I made myself a lot of promises I didn't keep. I told myself I'd do more but what I really did was way less than the bare minimum. I mean, I drank enough water to be semi-hydrated. I ate enough food to silence the grumbles. But I didn't do enough to really nurture myself. The self I put on hold for four years to be.
We're often told we have more time than we do. As if 22 could ever possibly feel young in a world where a child becomes a millionaire for yodeling in a Walmart. Yeah... 22 feels like a world of opportunities with that competition.
And time... time is measured in a lot of different ways depending on who you are. It's when you need to be at work, when you need to start cooking dinner and when you need to go to bed early enough to wake up on time. And those are the best measures of time, the most comforting. Because they're for certain, we know that there is an endpoint but most of all we know there is a beginning.
And then there's measuring things based on your own behavioral version of a circadian clock. Like, when is the right time to have sex with someone? Is it when you know how you feel, do we do it to figure out how we feel? Do we wait for a "moment"? And it's this silly basic gibberish we all think of day to day but never actually say it. It's not exactly daunting, not always anyway. But I think what has always struck a chord with me is that, no matter how passionate we are about something, we still have to choose whether or not we want to follow it. Which on paper, sounds powerful and strong. But that's not how it feels.

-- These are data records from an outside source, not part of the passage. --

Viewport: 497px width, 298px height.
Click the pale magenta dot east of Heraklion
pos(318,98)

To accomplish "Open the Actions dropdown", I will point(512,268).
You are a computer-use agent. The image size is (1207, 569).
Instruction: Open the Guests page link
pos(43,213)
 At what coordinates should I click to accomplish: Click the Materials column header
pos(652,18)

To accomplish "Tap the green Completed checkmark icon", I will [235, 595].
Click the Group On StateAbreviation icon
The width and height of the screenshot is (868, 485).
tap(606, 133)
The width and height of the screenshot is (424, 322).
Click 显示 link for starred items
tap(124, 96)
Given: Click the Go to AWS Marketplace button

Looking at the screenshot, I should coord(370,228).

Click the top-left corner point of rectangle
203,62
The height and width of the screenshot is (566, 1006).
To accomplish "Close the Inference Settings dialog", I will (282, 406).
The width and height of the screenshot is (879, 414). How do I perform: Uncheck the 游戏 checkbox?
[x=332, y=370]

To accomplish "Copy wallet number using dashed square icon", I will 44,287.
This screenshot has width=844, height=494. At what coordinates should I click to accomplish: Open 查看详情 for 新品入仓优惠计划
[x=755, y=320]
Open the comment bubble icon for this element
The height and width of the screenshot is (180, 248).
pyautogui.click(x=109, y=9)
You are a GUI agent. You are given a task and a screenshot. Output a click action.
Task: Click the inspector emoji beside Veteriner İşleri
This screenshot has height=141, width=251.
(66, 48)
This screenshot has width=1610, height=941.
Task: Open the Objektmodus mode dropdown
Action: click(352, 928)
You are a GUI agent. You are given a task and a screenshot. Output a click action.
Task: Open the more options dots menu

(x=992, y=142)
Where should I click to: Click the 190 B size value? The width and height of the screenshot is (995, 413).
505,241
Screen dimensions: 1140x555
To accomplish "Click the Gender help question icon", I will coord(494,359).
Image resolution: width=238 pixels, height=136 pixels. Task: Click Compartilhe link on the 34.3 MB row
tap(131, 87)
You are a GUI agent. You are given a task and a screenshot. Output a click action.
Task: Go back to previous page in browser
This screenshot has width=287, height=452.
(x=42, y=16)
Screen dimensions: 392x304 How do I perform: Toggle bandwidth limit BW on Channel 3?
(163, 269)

Beginnings always seemed and sounded like the easiest step. "To begin" is broadcasted across the world, stamped on every headline. It's the inspiration and energy that fuels mostly everything in the world. I think it's supposed to feel good. But even hearing the word beginning. Sounding it out so slowly it's like I'm speaking a different language, builds up a force inside of me that I have no idea how to control.
I've crumbled, tossed, sprinkled, and flaunted my self-doubt, courage, confidence, and wit in a million different pieces scattered across every connection and soul I've ever met. I scramble, daily, trying to find anything left inside of me to simply start.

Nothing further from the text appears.